From these points raiding went on, and battles were fought in which the
raiders were as often vanquished as victorious. There was little union
between the various Norse forts, and indeed we sometimes find them
fighting valiantly among themselves. Meanwhile, the old tribal contest
went on everywhere throughout the island. The south invaded the north
and was presently invaded in return. The east and the west sent
expeditions against each other. Clan went forth against clan, chief
against chief, and cattle and captives many times changed hands. These
captives, it would seem, became the agricultural class in each clan,
being made to work as the penalty for unsuccessful fighting. The old
tribal life went on unbroken during the whole of this period; nor did
it subsequently yield to pressure from without, but rather passed
away, during succeeding centuries, as the result of inward growth.
Meanwhile the religious schools continued their work, studying Latin and
Greek as well as the old Gaelic, and copying manuscripts as before; and
one fruit of their work we see in the gradual conversion of the heathen
Norsemen, who were baptized and admitted to the native church. The old
bardic schools likewise continued, so that we have a wealth of native
manuscripts belonging to this time, embodying the finest tradition and
literature of the earlier pagan ages.
[Illustration: Giant Head and Dunluce Castle, Co. Antrim.]

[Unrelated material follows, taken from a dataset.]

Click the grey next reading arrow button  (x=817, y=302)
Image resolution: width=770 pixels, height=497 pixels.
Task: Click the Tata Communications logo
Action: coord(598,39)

If the Danes and Northern raiders never conquered Ireland, on the other
hand they never were expelled. Through the cessation of the original
impulse of unrest which brought them, they gradually ceased to receive
accessions from the North, and at the same time the forces of
amalgamation were slowly merging them into the national and tribal life
of their new home. Their separate influence grew less and less, but
their race continued, and continues to this day in the sea-ports we
have named.
We shall presently have to record another series of Norse inroads, this
time not directly from the North, but mediately, through France and
Britain, and we shall find that much of our subsequent history was
influenced by the new elements and principles then added. We shall do
well, therefore, to linger for a moment before this new transition, to
gain a clear view of the tendencies of the epoch then closed, the wider
significance of that chapter of our nation's life.